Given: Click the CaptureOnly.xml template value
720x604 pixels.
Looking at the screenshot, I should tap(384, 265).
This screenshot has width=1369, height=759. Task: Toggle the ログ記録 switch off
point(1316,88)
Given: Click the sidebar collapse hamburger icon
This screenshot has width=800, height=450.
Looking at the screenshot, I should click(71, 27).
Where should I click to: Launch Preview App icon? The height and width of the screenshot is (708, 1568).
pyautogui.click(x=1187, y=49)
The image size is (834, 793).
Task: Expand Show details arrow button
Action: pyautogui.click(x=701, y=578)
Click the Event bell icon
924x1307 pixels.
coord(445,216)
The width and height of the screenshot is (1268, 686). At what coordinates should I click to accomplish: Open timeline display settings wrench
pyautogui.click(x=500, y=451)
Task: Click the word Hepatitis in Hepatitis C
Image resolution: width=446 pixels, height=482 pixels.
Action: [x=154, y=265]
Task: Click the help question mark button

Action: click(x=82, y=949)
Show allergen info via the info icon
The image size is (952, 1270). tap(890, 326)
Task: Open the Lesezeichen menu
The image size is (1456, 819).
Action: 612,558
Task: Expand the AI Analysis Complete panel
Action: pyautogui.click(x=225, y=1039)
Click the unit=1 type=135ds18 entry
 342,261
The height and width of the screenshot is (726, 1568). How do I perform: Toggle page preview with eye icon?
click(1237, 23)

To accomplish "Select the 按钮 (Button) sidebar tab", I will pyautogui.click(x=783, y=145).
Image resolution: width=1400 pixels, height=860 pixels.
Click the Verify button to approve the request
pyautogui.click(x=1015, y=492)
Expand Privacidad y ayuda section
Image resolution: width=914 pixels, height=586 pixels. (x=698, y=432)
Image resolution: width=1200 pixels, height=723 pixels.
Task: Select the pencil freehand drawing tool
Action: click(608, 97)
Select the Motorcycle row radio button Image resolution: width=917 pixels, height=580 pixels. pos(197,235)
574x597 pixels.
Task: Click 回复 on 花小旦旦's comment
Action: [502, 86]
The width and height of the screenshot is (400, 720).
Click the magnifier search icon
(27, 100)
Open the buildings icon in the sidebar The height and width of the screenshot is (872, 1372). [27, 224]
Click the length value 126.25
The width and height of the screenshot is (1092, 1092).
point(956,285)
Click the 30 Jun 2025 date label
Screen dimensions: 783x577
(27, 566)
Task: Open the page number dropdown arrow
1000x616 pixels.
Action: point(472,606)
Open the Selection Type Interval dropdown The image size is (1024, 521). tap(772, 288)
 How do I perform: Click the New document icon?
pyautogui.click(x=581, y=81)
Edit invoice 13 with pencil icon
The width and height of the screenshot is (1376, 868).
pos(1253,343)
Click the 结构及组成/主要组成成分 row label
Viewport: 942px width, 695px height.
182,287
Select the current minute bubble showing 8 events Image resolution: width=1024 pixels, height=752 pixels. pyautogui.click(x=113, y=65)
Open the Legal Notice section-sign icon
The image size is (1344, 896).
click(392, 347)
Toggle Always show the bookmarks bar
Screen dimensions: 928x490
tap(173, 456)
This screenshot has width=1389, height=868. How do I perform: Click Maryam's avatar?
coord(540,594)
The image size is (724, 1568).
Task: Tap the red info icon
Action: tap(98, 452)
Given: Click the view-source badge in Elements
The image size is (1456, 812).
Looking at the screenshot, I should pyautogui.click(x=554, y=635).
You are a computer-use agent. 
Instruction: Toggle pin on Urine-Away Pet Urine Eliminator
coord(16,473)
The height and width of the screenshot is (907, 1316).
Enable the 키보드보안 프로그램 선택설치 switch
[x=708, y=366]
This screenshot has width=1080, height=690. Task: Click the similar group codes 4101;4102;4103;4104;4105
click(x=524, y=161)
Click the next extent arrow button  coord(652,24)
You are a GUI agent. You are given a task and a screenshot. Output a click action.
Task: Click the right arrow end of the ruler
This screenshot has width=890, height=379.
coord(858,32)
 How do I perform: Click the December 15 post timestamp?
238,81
++++++++++
*EXERCISE GOAL*. Retype exactly the lines of the data above that fall between the line with "Click the magnifier search icon" and the line with "Click the length value 126.25", inclusive, and add nothing.

*ANSWER TO THIS EXERCISE*.
Click the magnifier search icon
(27, 100)
Open the buildings icon in the sidebar The height and width of the screenshot is (872, 1372). [27, 224]
Click the length value 126.25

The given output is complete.